Saved data entries
::::::

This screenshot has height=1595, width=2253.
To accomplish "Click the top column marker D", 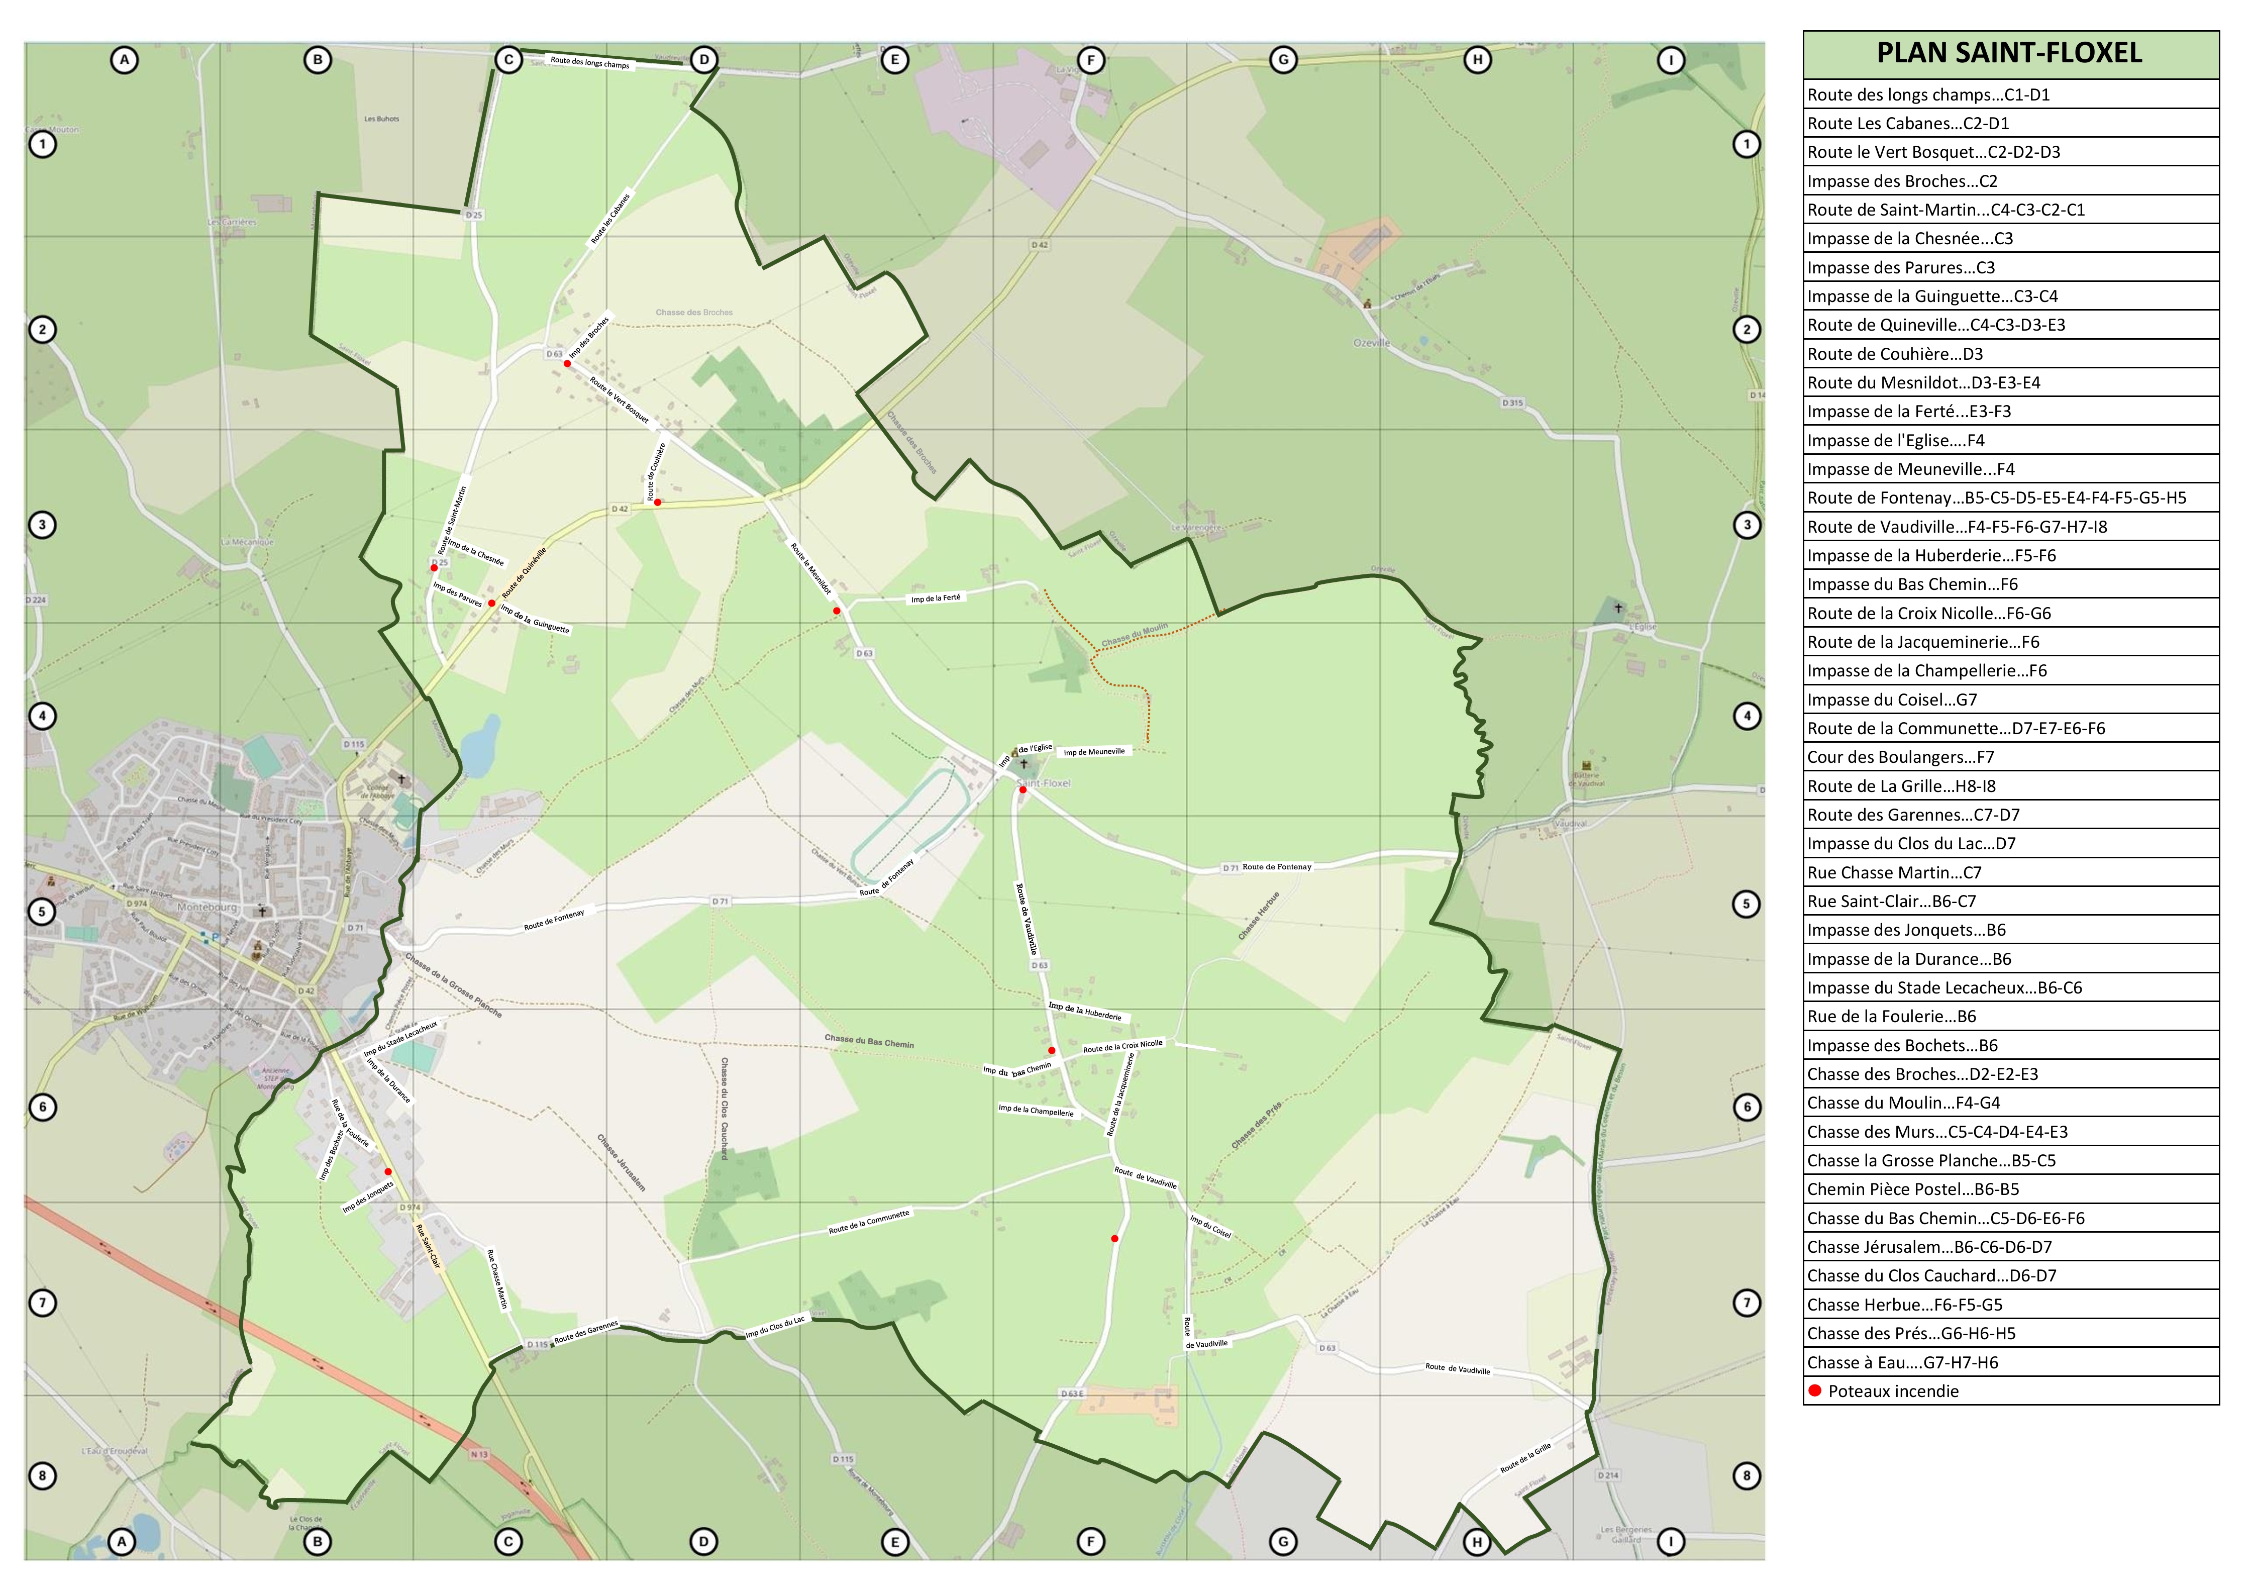I will pyautogui.click(x=703, y=60).
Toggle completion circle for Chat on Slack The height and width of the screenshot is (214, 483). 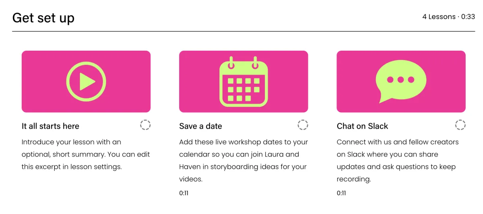[x=460, y=125]
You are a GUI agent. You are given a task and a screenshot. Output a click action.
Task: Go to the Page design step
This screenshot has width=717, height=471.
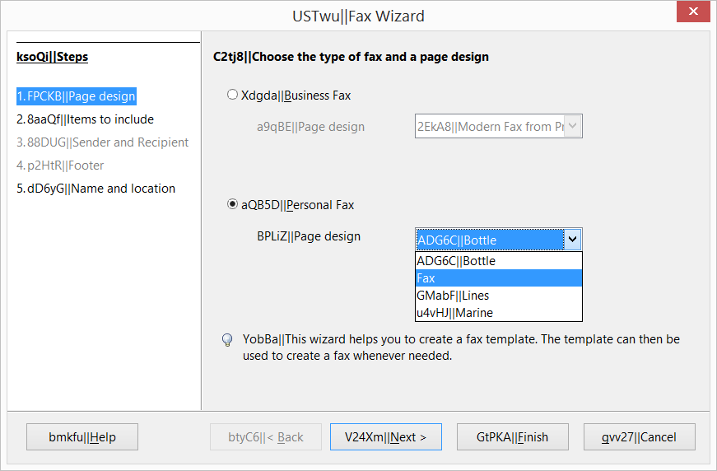(x=76, y=96)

::::::

### [Aim of the task]
In the answer, give only the lines from the one containing "Task: Go to the Page design step" through the end of the records above, each reproduced exactly. Include no pictures.

### [Solution]
Task: Go to the Page design step
This screenshot has width=717, height=471.
(x=76, y=96)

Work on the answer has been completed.